KATIPUNAN VS. KATIPUNAN, JR.
G.R. No. 132415, January 30, 2002


Facts:
Respondent Braulio Katipunan Jr. is the registered owner of a lot and a five-door apartment constructed thereon, which were occupied by lessees. Respondent assisted by his brother petitioner Miguel entered into a Deed of Absolute Sale with brothers Edardo Balguma and Leopoldo Balguma, Jr. ( co-petitioners), represented by their lawyer-father involving the subject property for a consideration of P187,000.00. So, the title was registered in the names of the Balguma brothers and they started collecting rentals thereon.
            Later, Braulio filed a complaint for annulment of the Deed of Absolute Sale, contending that his brother Miguel, Atty. Balguma and Inocencio Valdez ( one of the petitioners) convinced him to work abroad. Through insidious words and machinations, they made him sign a document purportedly a contract of employment, which document turned out to be a Deed of Absolute Sale. He further alleged that he did not receive the consideration stated in the contract. He claimed that there was evident bad faith and conspiracy in taking advantage of his ignorance, he being only a third grader.
            The RTC dismissed the complaint because Braulio failed to prove his cause of action since he admitted that he obtained loans from the Balgumas, he signed the Deed of Absolute Sale, and he acknowledged selling the property and stopped collecting the rentals. But when the case was elevated, the decision of RTC was reversed and it was held that Braulio was incompetent, has very low I.Q., illiterate and has a slow comprehension. The CA based its decision on Arts.1332 and 1390 of NCC and Sec. 2, Rule 92 of the Rules of Court, concerning the incompetence of a party in contract.

Issue:
Whether there was a valid contract of sale between the parties.

Held:
The Supreme Court found the petition devoid of merit. There was a vitiated consent on the part of the respondent as he signed the Deed of Absolute Sale without the remotest idea of what it was and received no consideration thereof. The contract entered into by the parties being voidable contract, was correctly annulled on appeal.
            A contract of sale is born from the moment there is a meeting of minds upon the thing which is the object of the contract and upon the price. This meeting of minds speaks of the intent of the parties in entering the contract respecting the subject matter and the consideration thereof. Thus, the elements of a contract of a sale are consent, object, and price in money or its equivalent. Under Art. 1330 of NCC, consent may be vitiated by any of the following: mistake, violence, intimidation, undue influence, and fraud. The presence of any of these vices renders the contract voidable.
A contract where one of the parties is incapable of giving consent or where consent is vitiated by mistake, fraud, or intimidation is not void ab initio but only voidable and is binding upon the parties unless annulled proper court action.
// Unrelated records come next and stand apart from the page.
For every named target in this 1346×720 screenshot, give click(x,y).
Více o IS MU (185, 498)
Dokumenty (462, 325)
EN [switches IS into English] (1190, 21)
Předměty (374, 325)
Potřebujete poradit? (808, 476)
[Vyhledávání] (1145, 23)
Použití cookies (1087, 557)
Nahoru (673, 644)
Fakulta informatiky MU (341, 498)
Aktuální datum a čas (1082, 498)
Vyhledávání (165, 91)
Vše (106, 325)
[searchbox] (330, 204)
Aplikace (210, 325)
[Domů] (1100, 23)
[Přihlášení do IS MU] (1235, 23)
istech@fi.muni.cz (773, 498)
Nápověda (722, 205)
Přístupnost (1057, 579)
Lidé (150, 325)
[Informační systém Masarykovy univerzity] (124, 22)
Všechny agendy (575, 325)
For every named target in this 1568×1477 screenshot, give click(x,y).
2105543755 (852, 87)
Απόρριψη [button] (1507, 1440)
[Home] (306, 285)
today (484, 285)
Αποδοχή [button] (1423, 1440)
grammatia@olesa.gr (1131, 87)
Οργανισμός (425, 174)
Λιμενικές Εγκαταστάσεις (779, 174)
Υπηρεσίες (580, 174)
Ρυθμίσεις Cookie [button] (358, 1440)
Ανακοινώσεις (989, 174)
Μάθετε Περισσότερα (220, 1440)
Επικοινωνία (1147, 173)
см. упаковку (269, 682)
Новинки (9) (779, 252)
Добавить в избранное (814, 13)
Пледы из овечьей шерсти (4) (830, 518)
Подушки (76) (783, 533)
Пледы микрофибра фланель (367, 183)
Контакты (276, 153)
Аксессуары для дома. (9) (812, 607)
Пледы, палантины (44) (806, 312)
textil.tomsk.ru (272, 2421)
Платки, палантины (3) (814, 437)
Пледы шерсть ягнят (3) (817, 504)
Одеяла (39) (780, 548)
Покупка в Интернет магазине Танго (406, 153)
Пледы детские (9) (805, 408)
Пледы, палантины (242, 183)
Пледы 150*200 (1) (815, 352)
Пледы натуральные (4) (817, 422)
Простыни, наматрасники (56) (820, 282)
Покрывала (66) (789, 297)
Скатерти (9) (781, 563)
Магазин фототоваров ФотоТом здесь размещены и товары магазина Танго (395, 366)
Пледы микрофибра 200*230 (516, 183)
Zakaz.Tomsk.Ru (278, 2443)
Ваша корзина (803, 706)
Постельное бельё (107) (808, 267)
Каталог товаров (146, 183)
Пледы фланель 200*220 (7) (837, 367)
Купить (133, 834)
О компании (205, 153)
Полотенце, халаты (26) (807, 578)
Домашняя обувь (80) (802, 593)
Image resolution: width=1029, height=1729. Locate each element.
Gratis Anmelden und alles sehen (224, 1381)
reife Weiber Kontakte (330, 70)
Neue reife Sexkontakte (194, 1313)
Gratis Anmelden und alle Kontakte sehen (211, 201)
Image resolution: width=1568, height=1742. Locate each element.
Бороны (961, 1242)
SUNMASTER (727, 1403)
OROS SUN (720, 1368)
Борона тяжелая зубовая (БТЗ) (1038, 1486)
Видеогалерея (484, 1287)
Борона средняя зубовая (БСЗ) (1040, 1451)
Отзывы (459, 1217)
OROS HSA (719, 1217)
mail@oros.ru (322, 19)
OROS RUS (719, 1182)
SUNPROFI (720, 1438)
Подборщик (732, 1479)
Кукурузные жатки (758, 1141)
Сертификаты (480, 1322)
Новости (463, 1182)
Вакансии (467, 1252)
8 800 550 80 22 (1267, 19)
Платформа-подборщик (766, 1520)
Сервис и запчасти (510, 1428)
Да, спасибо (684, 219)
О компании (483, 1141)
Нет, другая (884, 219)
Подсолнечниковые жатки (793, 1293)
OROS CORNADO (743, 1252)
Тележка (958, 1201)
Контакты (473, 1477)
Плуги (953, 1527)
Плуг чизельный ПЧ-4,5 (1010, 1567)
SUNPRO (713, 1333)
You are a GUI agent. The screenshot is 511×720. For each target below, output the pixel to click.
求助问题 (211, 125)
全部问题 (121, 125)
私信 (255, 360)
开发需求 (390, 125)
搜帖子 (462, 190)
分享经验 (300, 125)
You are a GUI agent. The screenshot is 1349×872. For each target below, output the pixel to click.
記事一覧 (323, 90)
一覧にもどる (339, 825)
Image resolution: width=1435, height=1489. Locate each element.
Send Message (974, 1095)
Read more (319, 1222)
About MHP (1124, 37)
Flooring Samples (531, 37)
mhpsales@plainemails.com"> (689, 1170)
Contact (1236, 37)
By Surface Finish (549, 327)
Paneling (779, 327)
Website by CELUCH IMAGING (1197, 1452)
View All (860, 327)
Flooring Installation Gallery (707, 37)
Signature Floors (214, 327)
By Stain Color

The effect of annulment is to restore the parties to the status quo ante insofar as legally and equitably possible---this much is dictated by Art. 1398 provides that when the defect of the contract consists in the incapacity of one of the parties, the incapacitated person is not obliged to make any restitution, except when he has been benefited by the things or price received by him.        Thus, since the Deed of Absolute Sale between respondent and Balguma brothers is voidable and hereby annulled, then the restitution of the property and its fruits to respondent is just and proper.